### [Source material]
◆ ◆ ◆ ◆ ◆
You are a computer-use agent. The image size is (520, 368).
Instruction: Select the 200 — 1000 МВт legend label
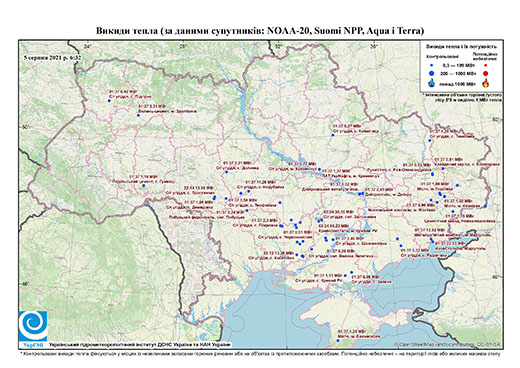pos(457,74)
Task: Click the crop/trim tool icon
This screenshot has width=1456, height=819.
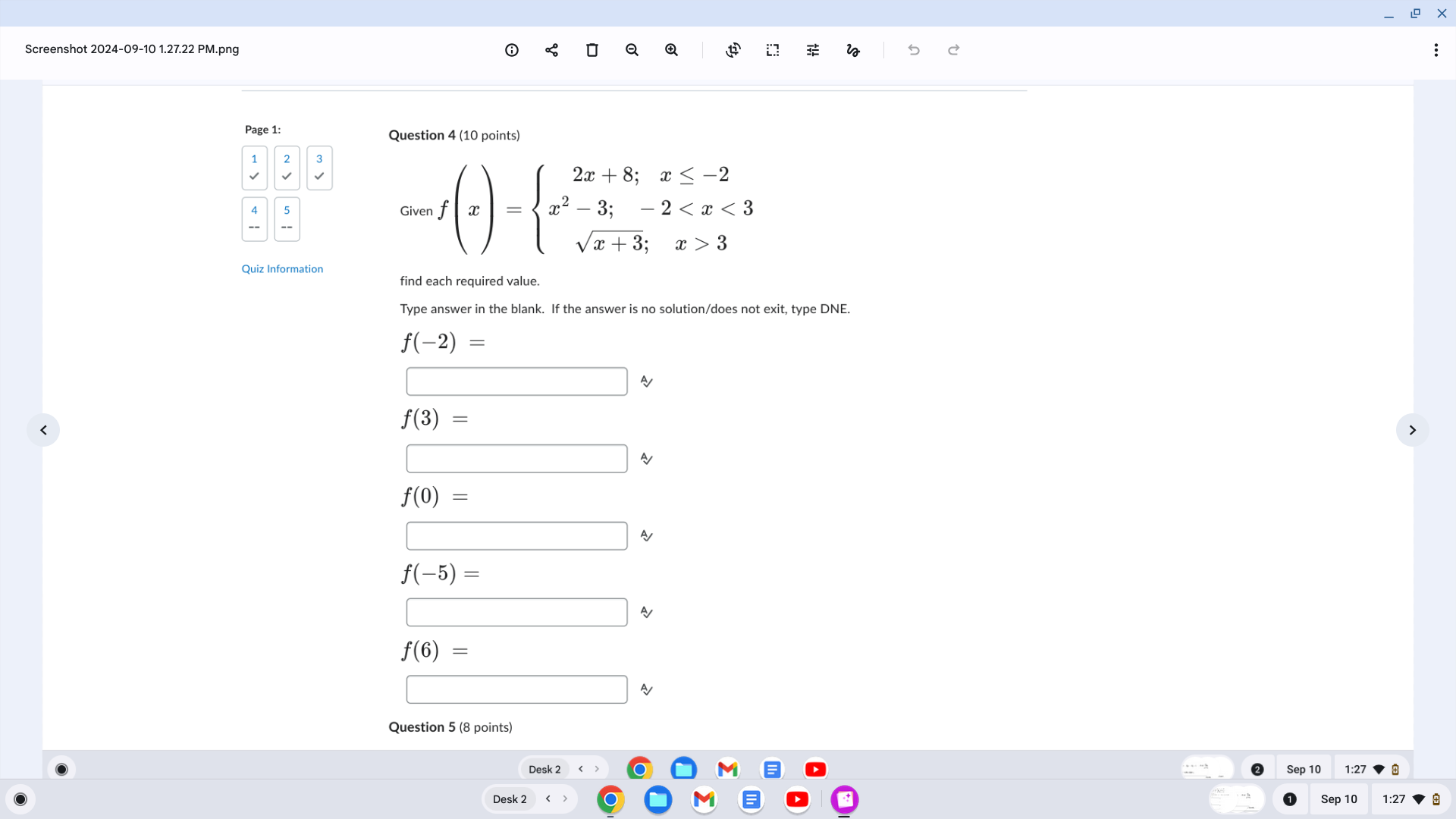Action: click(x=733, y=49)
◆ ◆ ◆ ◆ ◆
### [What is expected]
Beginning with the line that holds "Instruction: Select the" and continuing to the end of the entries above, set down each line exactly, both ends included; include no pictures.

### [Exercise result]
Instruction: Select the 200 — 1000 МВт legend label
pos(457,74)
Task: Click the crop/trim tool icon
This screenshot has width=1456, height=819.
Action: click(x=733, y=49)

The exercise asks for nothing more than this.